Greenplum自動統計資訊收集-暨統計資訊不準引入的broadcastmotion一例
標籤
PostgreSQL , Greenplum , 統計資訊 , 自動統計資訊 , broadcast motion , 執行計劃
背景
資料庫執行計劃的好壞,與資料庫的SQL優化器息息相關。Greenplum有兩套優化器,legacy query optimizer 與 ORCA。
這兩個優化器都是CBO優化器,都需要依賴統計資訊,如果統計資訊不準確,可能生成的執行計劃就不準確。
例如我們有一個這樣的QUERY,發現怎麼跑都跑不出來。
觀察執行計劃,發現有一個節點用到了broadcast motion,也就是廣播。
-> Broadcast Motion 512:512 (slice1; segments: 512) (cost=0.00..6.13 rows=1 width=16)
-> Append-only Columnar Scan on xxxx (cost=0.00..1.00 rows=1 width=16)

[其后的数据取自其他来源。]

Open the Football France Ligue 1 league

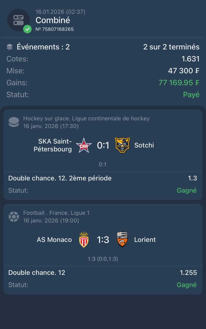(x=56, y=213)
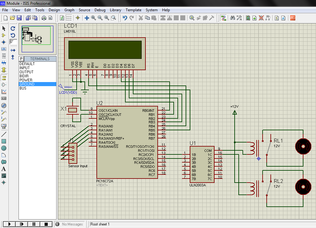
Task: Open the Graph mode tool
Action: 3,92
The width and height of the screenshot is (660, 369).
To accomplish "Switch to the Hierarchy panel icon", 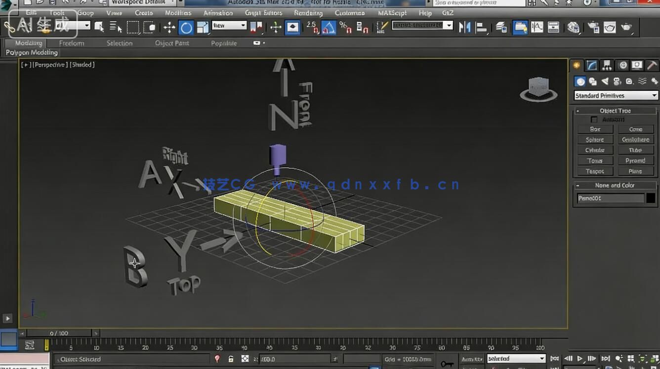I will click(x=607, y=65).
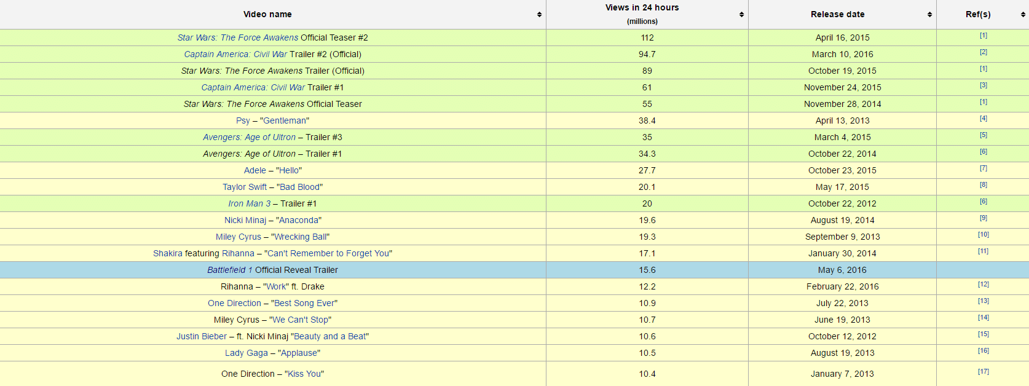
Task: Click the Psy artist link
Action: [243, 120]
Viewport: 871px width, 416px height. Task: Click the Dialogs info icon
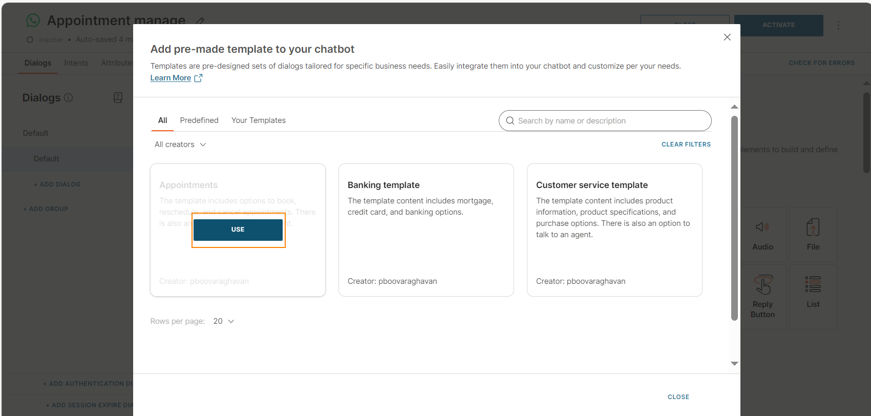[x=68, y=97]
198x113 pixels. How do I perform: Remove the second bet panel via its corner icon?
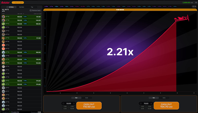(x=195, y=98)
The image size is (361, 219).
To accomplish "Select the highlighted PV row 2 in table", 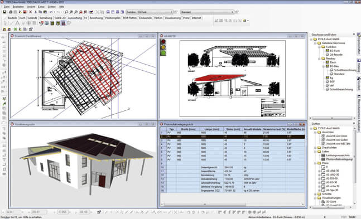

當JOIN欄位並非分佈鍵時,Greenplum會根據表的大小,選擇重分佈或廣播。(小表廣播,大表的話多階段JOIN)。
《HybridDB PostgreSQL “Sort、Group、distinct 聚合、JOIN” 不懼怕資料傾斜的黑科技和原理 – 多階段聚合》
而這個執行計劃跑偏的SQL,恰恰是在一個大表上觸發了廣播(broadcast motion),這不正常。
select count(*) xxxx;
返回有31億資料。
查詢pg_class,值有1條記錄,佔用0個BLOCK
select * from pg_class where relname=`xxxx`;
relpages | 1
reltuples | 0
執行analyze,收集統計資訊,執行計劃恢復。
(Greenplum對於超級大表,收集統計資訊時,會構建臨時表來進行取樣分析)
digoal=> analyze verbose xxxxxxxx;
INFO: Executing SQL: select sum(gp_statistics_estimate_reltuples_relpages_oid(c.oid))::float4[] from gp_dist_random(`pg_class`) c where c.oid=112293
INFO: ANALYZE estimated reltuples=3091824896.000000, relpages=47509120.000000 for table xxxxxxxx
INFO: ANALYZE building sample table of size 173762 on table xxxxxxxx because it has too many rows.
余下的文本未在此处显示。